* Ejercicio escrito: Según el texto sobre la caída de Cartago, ¿cuántos días duró la batalla urbana tras la entrada de las tropas romanas?

* Texto:
--------
En el 147 a.C., después de dos años de total ausencia de progresos y unos costes de guerra brutales, el Senado se cansó de la pasividad e incompetencia de Lucio Calpurnio Pisón, el cónsul de turno encargado del problema cartaginés, nombrando como nuevo cónsul y único comandante del ejército romano en África a Publio Cornelio Escipión Emiliano, nieto adoptivo del famoso Escipión el Africano, encargándose éste de inmediato de la sucesión de Masinisa. Aunque no tenía ni la edad ni la carrera necesaria para ostentar aquel cargo, como se dijo, “por el bien de Roma aquel día durmieron las leyes”, incluso contando con el apoyo de Catón, efervescente detractor de su gens. En el invierno de aquel mismo año Cartago estaba completamente aislada por tierra y mar. Nada más llegar a África, Escipión Emiliano expulsó a las prostitutas, artesanos y buhoneros del campamento romano, retomando la férrea disciplina de las legiones, a la vez que derrotó a Asdrúbal en su desesperado intento de romper el bloqueo terrestre. Por último, cerró el puerto a cal y canto, incomunicando Cartago por mar. La suerte estaba echada.

A finales de la primavera del 146 a.C. la situación intramuros era insostenible. La hambruna por la falta de suministros se veía amplificada por las infecciones que el calor iba desatando en las insalubres calles de Cartago. Fue entonces, con unos defensores mermados, famélicos y enfermizos, cuando Escipión Emiliano decidió que había llegado el momento de lanzar el asalto final. A través de una grieta abierta por un ariete en la muralla del puerto, y ayudándose por una gran torre de asalto, las tropas romanas entraron en tropel esparciéndose por todo el distrito portuario hasta que llegaron al ágora. Allí tuvieron que detenerse y hacer noche, pues el bochorno y la encarnizada resistencia cartaginesa estaban diezmando su avance. Durante seis largos días y sus seis más largas noches se produjo una auténtica batalla urbana, tomando casa por casa, calle por calle, donde los legionarios recibían toda suerte de impactos procedentes de los terrados a cubierto por sus escudos y tablones. Venablos, aceite hirviendo, tejas, saetas, piedras, estatuas, muebles y todo lo que pudiese ser utilizado como proyectil era arrojado contra los asaltantes abriendo crismas y descoyuntando huesos.
--------
* Contenido del material:
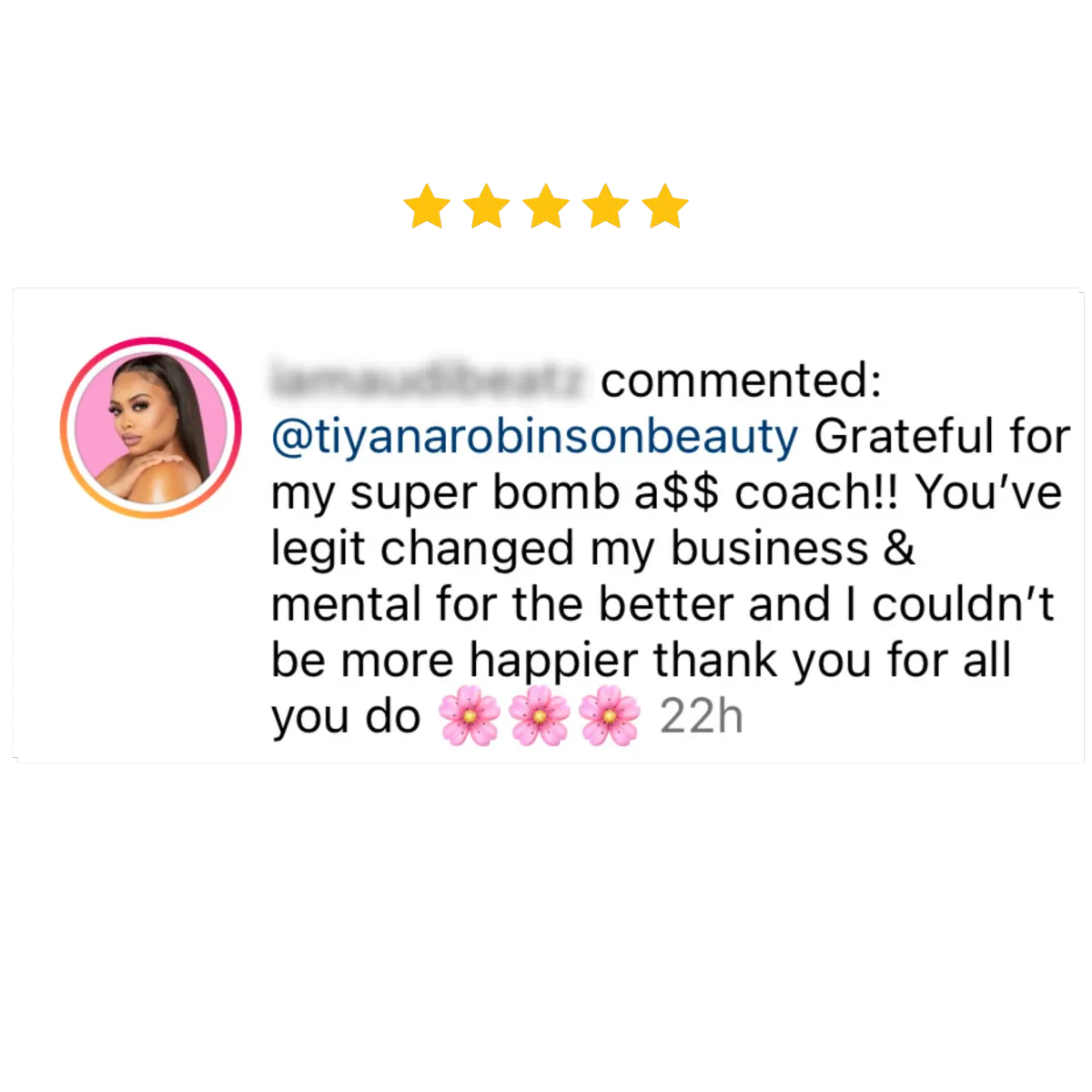Click the blurred username before 'commented:'
This screenshot has height=1092, width=1092.
tap(429, 379)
--------
* En respuesta: Duró seis días y sus seis noches.